_OBJECTIVE 1_: Print the passage on parenting exactly, starting at the words "What have I" and ending after the words "Because you will.".

_EXTRACT TO READ_:
The difference, however, is that I will know that God is watching and desires to support me in my parenting endeavours. But what I need to remember is that my children are His first and mine second. And just like I will entrust my children six hours a day to the school system, He has entrusted me with His little children 24/7. And although His expectations are much higher… His reward is much greater. Jesus said, “Suffer the little children to come unto Me.”
What have I learned? First, I never would have guessed that parenting would be so hard. When you are pregnant with your first, people tell you all about babies. They talk about sleep patterns, breastfeeding verses formula, crying, the best brand of diapers and wipes, and laundry soap. They don’t tell you that you are going to need to spend the next 18 years trying and failing to do what is right for your children. Learning and seeking wisdom when things just don’t work the way one expects.
They don’t tell you that yes, you are going to mess it up at times. Because you will.
Still, I love that God will call me out on things. I love that He will wait for the moment when He knows my heart is ready to hear His words of wisdom and guidance, and like any good parent, He will encourage me to do better the next time. It’s not easy being a parent who wants to be the best parent. It is a fine line between healthy discipline and restriction. It is an even finer line between wanting what is best for your children and sheltering them so that you can keep the world out of their hearts and minds for just that little bit longer.
It’s tough to be a mom. It’s tougher still to be a good one. Thankfully for this mama, Jesus has my back and He never fails.

_DATASET CONTENT_:
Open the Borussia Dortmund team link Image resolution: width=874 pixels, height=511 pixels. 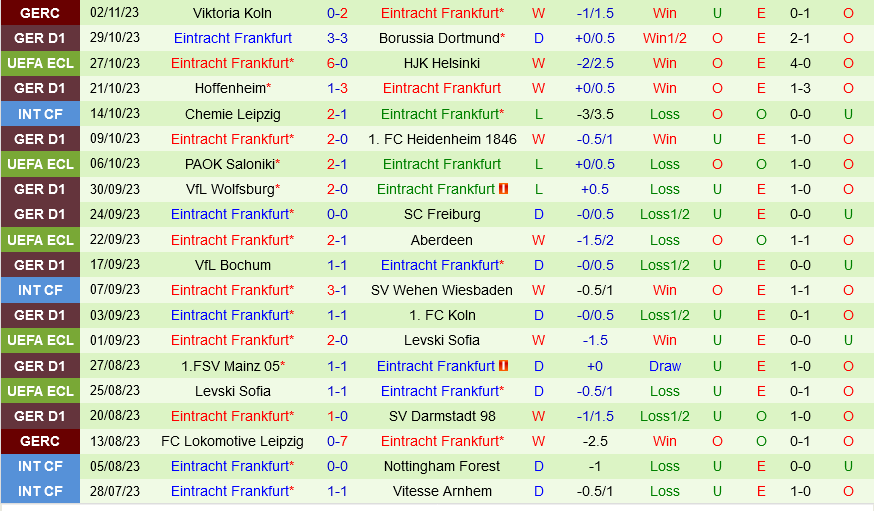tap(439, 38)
* * *
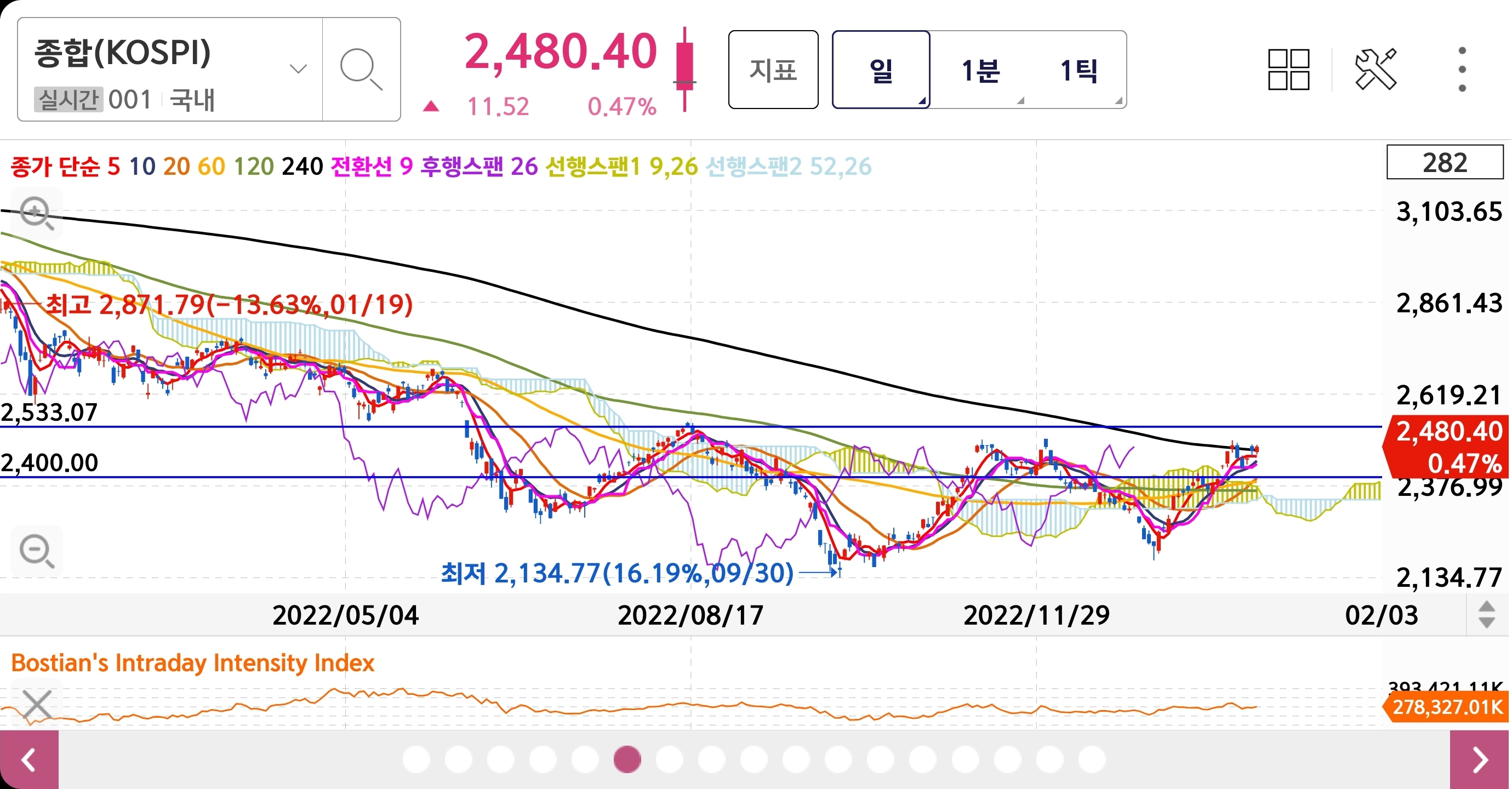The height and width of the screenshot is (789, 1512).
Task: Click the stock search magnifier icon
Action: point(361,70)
==
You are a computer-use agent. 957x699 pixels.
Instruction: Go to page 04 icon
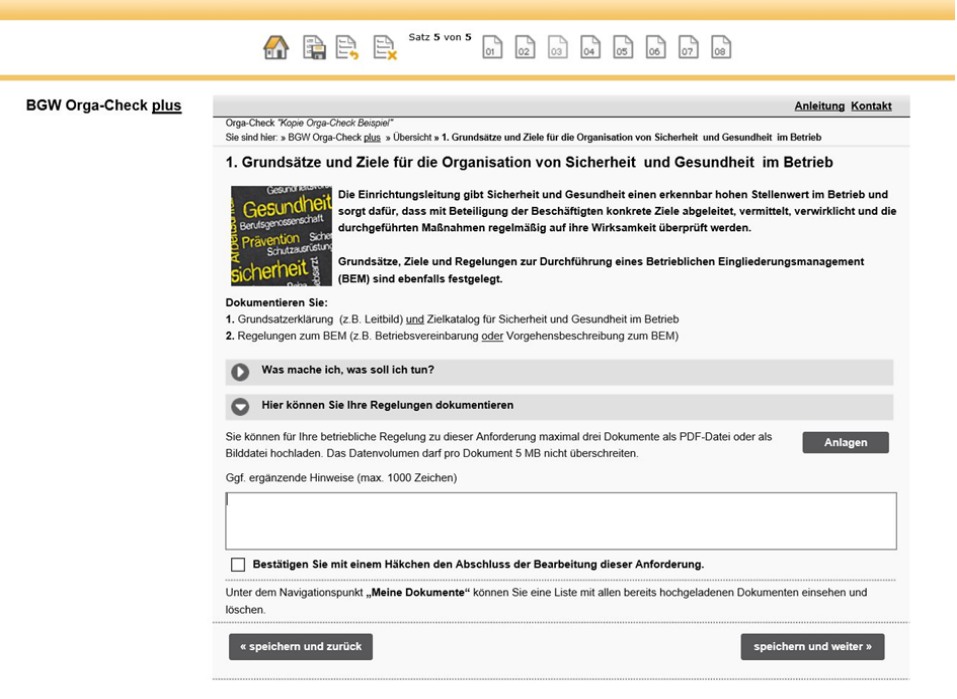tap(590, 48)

_OBJECTIVE 2_: In the records, write out again the lines from the one containing "You are a computer-use agent. 957x699 pixels." through the one containing "tap(590, 48)", inclusive, with "Go to" replaced by "Open" and everything else unchanged. Give only those lines, and omit the pictures.

_COMPLETE OUTPUT 1_:
What have I learned? First, I never would have guessed that parenting would be so hard. When you are pregnant with your first, people tell you all about babies. They talk about sleep patterns, breastfeeding verses formula, crying, the best brand of diapers and wipes, and laundry soap. They don’t tell you that you are going to need to spend the next 18 years trying and failing to do what is right for your children. Learning and seeking wisdom when things just don’t work the way one expects.
They don’t tell you that yes, you are going to mess it up at times. Because you will.

_COMPLETE OUTPUT 2_:
You are a computer-use agent. 957x699 pixels.
Instruction: Open page 04 icon
tap(590, 48)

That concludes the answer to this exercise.